ABOUT THIS EXERCISE:
Print the listing below again from the line that contains "Task: Select the Rectangle drawing tool" onward, keeping every line exact and leaving out the lines before it.

======== DATA SHOWN ========

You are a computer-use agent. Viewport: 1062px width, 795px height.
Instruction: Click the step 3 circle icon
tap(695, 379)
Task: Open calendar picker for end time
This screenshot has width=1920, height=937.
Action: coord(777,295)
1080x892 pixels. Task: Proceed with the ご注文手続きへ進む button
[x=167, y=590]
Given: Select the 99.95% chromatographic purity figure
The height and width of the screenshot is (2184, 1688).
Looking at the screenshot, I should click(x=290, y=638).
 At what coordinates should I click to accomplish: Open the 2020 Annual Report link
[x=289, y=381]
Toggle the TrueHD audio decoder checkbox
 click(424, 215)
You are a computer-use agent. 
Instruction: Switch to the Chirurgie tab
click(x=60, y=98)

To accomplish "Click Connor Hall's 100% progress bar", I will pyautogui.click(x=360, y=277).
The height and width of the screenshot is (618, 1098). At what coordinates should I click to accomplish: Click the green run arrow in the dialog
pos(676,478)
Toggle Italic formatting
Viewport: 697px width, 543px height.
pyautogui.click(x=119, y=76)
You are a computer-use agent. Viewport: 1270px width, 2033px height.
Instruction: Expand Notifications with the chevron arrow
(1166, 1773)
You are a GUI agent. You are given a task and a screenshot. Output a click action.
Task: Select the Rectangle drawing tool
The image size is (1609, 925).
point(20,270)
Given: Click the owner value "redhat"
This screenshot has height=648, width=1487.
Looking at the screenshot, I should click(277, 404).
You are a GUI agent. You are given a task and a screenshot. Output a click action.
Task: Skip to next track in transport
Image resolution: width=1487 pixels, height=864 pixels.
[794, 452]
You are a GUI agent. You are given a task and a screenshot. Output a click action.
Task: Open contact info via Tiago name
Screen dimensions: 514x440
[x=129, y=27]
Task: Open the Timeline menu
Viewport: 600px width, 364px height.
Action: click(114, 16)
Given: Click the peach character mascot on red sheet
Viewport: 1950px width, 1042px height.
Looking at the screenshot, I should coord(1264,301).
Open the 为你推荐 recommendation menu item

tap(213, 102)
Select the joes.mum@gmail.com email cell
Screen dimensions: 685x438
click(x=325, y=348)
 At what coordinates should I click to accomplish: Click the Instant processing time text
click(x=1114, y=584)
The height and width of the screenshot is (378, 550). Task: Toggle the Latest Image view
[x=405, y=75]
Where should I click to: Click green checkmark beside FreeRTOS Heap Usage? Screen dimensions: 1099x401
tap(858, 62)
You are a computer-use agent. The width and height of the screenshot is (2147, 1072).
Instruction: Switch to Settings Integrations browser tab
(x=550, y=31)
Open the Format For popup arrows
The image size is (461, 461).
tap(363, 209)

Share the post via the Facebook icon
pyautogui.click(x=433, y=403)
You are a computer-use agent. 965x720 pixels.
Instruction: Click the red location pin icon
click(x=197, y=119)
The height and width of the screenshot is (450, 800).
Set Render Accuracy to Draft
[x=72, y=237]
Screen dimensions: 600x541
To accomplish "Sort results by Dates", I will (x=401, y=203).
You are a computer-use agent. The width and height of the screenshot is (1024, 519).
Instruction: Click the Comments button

========

SOLUTION:
Task: Select the Rectangle drawing tool
The image size is (1609, 925).
point(20,270)
Given: Click the owner value "redhat"
This screenshot has height=648, width=1487.
Looking at the screenshot, I should click(277, 404).
You are a GUI agent. You are given a task and a screenshot. Output a click action.
Task: Skip to next track in transport
Image resolution: width=1487 pixels, height=864 pixels.
[794, 452]
You are a GUI agent. You are given a task and a screenshot. Output a click action.
Task: Open contact info via Tiago name
Screen dimensions: 514x440
[x=129, y=27]
Task: Open the Timeline menu
Viewport: 600px width, 364px height.
Action: click(114, 16)
Given: Click the peach character mascot on red sheet
Viewport: 1950px width, 1042px height.
Looking at the screenshot, I should coord(1264,301).
Open the 为你推荐 recommendation menu item

tap(213, 102)
Select the joes.mum@gmail.com email cell
Screen dimensions: 685x438
click(x=325, y=348)
 At what coordinates should I click to accomplish: Click the Instant processing time text
click(x=1114, y=584)
The height and width of the screenshot is (378, 550). Task: Toggle the Latest Image view
[x=405, y=75]
Where should I click to: Click green checkmark beside FreeRTOS Heap Usage? Screen dimensions: 1099x401
tap(858, 62)
You are a computer-use agent. The width and height of the screenshot is (2147, 1072).
Instruction: Switch to Settings Integrations browser tab
(x=550, y=31)
Open the Format For popup arrows
The image size is (461, 461).
tap(363, 209)

Share the post via the Facebook icon
pyautogui.click(x=433, y=403)
You are a computer-use agent. 965x720 pixels.
Instruction: Click the red location pin icon
click(x=197, y=119)
The height and width of the screenshot is (450, 800).
Set Render Accuracy to Draft
[x=72, y=237]
Screen dimensions: 600x541
To accomplish "Sort results by Dates", I will (x=401, y=203).
You are a computer-use agent. The width and height of the screenshot is (1024, 519).
Instruction: Click the Comments button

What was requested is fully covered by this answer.